Billy Barker wasn’t sure why there had been a slight increase in interest in her special hot sauces.
Then she heard about Sriracha’s national shortage.
Last year, Barker had a large harvest of organic hot peppers grown on his Fire Fly farm in St. Albans. She has four cans of her Sriracha sauce on hand and enough peppers to make four more.
“I was recently approached by someone who was wondering how much I could do to supply one of his clients,” Barker said. “I guess I’d better start bringing it to the farmers markets.”
Supermarkets in the Bangor area report empty shelves, usually home to California-made Sriracha with a rooster print and a green hat. With the end of summer, it can become harder to find hot sauce on the shelves. Instead, those looking for an extra punch may need to turn to local vendors or experiment with homemade recipes.
The reason for the shrinking supply is the severe weather conditions that affect the quality of hot peppers used to make the sauce at the Irvinedale, California plant, where Huy Fong Foods, Inc. uses approximately 50,000 pounds of peppers a year.
Ongoing drought conditions in parts of Mexico, where Huy Fong Foods supplies its hot peppers, have drastically reduced the quality and quantity of hybrid jalapeno red peppers. In an email to its customers in April, Huy Fong Foods said it would not be able to produce any of its products without the main ingredient, including Sriracha hot chili sauce, hot chili sauce and Sambal Oelek sauce.
The company also said it does not accept new orders and orders placed after April will not be executed until September.
This is bad news for lovers of the thick, spicy sauce, which is used for everything from wings to dips.
Barker, who is known as the “queen of spices” to her friends, understands why people may be a little worried about the summer in Maine without Sriracha.

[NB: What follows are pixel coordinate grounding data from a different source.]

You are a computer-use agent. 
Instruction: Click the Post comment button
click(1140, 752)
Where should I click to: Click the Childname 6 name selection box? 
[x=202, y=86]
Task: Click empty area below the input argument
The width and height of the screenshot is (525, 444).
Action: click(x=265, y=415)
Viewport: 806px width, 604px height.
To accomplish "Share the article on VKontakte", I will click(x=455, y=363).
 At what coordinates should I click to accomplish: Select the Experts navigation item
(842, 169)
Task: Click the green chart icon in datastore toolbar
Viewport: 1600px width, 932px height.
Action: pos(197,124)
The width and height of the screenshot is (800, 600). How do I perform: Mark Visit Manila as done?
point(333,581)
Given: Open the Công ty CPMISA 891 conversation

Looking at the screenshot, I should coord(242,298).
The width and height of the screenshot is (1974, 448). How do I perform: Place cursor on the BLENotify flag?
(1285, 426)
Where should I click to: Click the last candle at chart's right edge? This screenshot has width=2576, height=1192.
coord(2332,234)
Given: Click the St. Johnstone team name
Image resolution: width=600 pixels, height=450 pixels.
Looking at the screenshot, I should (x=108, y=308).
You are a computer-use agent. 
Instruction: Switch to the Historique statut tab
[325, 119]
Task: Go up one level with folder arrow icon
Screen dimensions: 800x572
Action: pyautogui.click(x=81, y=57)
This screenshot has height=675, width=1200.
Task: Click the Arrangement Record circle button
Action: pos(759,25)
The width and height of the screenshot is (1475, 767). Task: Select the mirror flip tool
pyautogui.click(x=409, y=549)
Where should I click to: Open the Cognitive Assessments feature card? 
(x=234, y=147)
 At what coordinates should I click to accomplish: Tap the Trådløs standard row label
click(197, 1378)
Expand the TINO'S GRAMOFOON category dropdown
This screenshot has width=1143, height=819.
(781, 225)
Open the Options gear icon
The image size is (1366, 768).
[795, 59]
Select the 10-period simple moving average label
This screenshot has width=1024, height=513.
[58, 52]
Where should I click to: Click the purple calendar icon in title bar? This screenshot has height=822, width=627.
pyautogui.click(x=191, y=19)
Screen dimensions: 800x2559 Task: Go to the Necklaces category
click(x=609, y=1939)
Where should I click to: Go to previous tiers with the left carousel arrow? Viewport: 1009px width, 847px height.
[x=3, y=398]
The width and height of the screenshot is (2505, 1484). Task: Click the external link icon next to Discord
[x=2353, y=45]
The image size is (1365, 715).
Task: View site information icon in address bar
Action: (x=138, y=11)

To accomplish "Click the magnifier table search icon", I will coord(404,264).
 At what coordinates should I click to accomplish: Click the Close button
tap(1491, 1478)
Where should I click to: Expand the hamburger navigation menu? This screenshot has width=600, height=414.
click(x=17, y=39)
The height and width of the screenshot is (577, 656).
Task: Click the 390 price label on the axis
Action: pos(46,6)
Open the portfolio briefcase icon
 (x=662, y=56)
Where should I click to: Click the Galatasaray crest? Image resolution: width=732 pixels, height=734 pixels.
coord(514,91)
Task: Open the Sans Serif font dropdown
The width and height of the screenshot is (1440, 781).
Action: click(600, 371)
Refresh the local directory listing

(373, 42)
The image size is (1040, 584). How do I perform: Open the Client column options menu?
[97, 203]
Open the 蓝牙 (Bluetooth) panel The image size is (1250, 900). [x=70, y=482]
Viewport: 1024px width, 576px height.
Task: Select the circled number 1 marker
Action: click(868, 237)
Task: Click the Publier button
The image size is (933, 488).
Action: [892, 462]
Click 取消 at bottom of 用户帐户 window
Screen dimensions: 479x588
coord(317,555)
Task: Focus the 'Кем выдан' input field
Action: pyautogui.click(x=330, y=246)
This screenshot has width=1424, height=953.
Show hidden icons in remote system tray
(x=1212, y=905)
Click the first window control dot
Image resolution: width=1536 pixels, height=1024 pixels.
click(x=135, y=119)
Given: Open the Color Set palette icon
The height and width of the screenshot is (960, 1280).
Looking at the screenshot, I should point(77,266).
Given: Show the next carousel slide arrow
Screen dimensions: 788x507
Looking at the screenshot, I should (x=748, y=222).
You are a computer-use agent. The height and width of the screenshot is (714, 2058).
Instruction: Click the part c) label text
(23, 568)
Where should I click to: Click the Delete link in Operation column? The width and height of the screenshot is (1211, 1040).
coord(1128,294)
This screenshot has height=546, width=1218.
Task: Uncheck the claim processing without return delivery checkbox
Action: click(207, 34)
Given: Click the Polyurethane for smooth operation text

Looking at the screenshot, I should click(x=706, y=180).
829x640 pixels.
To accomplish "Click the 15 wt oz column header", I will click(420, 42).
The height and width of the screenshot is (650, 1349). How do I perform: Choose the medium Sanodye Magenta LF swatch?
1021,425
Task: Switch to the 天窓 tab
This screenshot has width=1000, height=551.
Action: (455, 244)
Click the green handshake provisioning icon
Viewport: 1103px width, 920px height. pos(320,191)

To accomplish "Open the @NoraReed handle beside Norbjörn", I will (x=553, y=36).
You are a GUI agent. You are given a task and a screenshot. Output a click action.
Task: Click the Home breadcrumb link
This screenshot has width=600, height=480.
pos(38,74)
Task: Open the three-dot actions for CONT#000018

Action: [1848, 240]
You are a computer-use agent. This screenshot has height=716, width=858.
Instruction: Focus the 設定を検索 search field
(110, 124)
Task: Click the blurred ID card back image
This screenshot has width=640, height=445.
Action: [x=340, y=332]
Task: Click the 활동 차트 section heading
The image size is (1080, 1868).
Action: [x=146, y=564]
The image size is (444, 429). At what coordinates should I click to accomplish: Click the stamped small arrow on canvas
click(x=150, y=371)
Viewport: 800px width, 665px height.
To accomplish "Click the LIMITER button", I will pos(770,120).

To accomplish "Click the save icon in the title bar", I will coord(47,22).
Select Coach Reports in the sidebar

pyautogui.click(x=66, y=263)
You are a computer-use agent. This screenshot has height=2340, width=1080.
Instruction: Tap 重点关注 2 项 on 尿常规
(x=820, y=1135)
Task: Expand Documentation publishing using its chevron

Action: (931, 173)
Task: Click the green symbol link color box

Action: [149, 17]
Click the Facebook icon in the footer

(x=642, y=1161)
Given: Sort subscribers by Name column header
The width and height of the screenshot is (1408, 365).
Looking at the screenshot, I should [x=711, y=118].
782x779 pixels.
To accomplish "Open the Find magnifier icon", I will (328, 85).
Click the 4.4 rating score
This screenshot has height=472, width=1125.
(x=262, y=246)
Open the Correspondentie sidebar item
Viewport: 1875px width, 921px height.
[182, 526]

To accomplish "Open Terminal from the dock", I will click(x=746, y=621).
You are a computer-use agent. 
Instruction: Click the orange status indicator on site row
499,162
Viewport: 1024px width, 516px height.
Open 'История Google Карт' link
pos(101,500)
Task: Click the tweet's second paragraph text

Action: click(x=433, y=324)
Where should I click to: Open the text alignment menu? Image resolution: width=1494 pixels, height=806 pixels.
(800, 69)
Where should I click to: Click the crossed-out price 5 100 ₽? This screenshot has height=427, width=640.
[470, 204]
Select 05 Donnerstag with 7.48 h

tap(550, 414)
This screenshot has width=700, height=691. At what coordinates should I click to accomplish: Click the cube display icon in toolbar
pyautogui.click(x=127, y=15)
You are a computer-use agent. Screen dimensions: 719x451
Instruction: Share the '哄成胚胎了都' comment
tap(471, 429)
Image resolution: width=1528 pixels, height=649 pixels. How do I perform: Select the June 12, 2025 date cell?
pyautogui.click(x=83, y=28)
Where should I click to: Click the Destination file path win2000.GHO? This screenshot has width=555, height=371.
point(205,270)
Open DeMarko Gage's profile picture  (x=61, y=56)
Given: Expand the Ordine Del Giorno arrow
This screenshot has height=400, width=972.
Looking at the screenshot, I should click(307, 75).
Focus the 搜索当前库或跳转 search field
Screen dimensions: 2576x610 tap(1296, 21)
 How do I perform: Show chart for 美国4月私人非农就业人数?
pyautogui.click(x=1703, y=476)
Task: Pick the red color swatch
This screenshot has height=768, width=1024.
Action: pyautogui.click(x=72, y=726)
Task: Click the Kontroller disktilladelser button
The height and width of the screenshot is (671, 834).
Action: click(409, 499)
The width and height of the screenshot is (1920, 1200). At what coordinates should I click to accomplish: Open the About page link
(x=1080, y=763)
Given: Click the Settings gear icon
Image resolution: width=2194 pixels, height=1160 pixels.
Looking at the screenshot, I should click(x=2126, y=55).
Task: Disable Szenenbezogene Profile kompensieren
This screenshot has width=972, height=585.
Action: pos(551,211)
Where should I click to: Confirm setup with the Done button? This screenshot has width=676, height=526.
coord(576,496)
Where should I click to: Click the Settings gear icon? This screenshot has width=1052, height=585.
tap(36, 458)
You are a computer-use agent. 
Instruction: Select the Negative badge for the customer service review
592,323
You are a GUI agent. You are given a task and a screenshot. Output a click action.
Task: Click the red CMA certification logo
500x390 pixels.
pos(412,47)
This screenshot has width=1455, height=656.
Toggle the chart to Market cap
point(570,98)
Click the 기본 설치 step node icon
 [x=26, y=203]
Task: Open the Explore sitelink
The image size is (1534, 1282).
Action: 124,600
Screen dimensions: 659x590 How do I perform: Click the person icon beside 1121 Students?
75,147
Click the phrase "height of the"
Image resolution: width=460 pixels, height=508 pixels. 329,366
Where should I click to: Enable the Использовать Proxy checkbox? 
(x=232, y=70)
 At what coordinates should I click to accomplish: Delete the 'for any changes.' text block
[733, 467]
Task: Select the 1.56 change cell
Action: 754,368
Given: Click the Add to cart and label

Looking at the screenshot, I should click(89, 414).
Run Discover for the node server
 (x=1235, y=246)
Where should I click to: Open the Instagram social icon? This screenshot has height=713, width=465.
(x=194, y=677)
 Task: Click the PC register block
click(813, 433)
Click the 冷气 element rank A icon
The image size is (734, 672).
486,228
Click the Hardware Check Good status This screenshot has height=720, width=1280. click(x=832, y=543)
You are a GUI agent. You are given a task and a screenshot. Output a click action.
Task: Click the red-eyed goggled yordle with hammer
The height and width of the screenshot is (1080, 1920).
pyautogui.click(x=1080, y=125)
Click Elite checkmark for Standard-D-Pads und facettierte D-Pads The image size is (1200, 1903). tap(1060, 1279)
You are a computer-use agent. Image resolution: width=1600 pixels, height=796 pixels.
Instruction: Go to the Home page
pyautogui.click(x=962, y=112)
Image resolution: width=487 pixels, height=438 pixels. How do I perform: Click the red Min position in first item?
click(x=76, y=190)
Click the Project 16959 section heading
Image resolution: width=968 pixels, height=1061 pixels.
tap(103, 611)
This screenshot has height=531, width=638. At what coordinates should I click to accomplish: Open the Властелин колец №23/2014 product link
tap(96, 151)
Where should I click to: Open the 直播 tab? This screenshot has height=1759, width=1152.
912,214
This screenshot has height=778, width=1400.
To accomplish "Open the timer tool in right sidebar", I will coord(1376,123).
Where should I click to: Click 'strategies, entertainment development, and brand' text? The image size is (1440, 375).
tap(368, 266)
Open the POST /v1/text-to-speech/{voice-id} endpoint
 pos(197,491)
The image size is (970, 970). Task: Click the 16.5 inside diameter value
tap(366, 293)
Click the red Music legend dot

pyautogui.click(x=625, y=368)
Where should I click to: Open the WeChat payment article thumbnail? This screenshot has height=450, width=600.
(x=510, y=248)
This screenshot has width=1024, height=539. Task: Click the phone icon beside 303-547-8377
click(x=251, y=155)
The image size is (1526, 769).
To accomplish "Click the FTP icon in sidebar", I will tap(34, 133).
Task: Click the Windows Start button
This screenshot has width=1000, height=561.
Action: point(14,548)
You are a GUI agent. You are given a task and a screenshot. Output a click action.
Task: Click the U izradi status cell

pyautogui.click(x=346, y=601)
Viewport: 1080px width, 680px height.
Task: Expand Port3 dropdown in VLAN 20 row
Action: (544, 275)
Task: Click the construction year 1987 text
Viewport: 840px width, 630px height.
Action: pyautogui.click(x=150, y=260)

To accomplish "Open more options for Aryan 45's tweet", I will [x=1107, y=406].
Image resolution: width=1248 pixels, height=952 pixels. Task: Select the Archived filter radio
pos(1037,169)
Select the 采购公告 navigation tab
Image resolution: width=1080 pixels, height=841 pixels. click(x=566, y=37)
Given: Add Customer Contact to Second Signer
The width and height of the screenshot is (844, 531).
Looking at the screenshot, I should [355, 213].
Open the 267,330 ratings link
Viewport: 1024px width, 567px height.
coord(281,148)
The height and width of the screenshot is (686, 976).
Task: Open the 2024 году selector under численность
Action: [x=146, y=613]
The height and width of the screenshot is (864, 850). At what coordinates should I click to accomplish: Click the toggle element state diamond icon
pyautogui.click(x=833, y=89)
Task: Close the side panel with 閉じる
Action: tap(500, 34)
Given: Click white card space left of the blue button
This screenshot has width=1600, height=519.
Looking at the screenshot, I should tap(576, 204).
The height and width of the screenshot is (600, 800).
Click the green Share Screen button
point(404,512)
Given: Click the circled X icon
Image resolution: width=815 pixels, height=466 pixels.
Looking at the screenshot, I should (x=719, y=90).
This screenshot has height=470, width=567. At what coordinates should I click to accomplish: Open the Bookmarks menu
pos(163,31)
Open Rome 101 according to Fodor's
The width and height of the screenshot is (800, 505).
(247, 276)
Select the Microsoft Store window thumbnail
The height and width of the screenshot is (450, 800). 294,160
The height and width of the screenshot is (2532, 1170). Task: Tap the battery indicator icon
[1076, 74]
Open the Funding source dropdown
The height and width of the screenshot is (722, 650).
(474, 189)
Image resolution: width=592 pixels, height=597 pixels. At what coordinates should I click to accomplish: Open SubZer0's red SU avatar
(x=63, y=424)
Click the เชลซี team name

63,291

“It’s so versatile and adds little to the warmth and flavor,” she said. “If something is missing in your dish, just add a drop or two of Sriracha.
Barker sells his sauce at farmers’ markets in Belfast, Orono and Bangor. In addition to peppers, she grows garlic and raises bees for the honey used in her sauce
Anne L’Heureux is a nutritionist at Hannaford Supermarkets in Maine and said that if Sriracha is not found, think about what you do when trying to come up with a replacement.
“Does it make sense to use dry rub or spice to give you that warmth?” She said. “Or if you want more than sauce, you can use standard hot sauce or buffalo sauce.”
If there is no Sriracha to be found in supermarkets, specialty grocery stores or farmers’ markets, Barker said you can also make your own using simple recipes found online.
A popular recipe from the online cooking site Allrecipes involves simply mixing a pound of red jalapeno peppers with the stalks removed, a pound of red serrano peppers with the stalks removed, a third of a glass of water, four cloves of garlic, three tablespoons of light brown sugar and a tablespoon. beehive salt until smooth.
Transfer the puree to a large glass jar, cover with plastic wrap and place in a cool, dark place for three to five days, stirring and scraping the walls once a day. The mixture will begin to bubble and ferment. When it bubbles, pour it back into the blender and add half a glass of distilled white vinegar and blend until smooth. Strain the puree through a fine mesh strainer into a saucepan and discard what is left in the strainer. Bring the liquid to a boil over medium heat, stirring often, until thickened. This should take between five and 10 minutes. The sauce will thicken slightly until cool. Once cooled to room temperature, pour it into a jar and place in the refrigerator.
“It’s really easy to do,” Barker said. “It’s just peppers, water, vinegar, salt, garlic and a little sweetener, [and] the only hard part is fermenting the peppers. “
If DIY isn’t your style, L’Heureux said people often overlook ingredients they usually have on hand – such as freshly ground black pepper, cayenne pepper or paprika flakes – that can add warmth to a dish. .
“You can get things like tzatziki sauce or hot hummus or pepper jack cheese that you can use as a topper to add a little warmth,” she said. “Don’t be afraid to think outside the box.”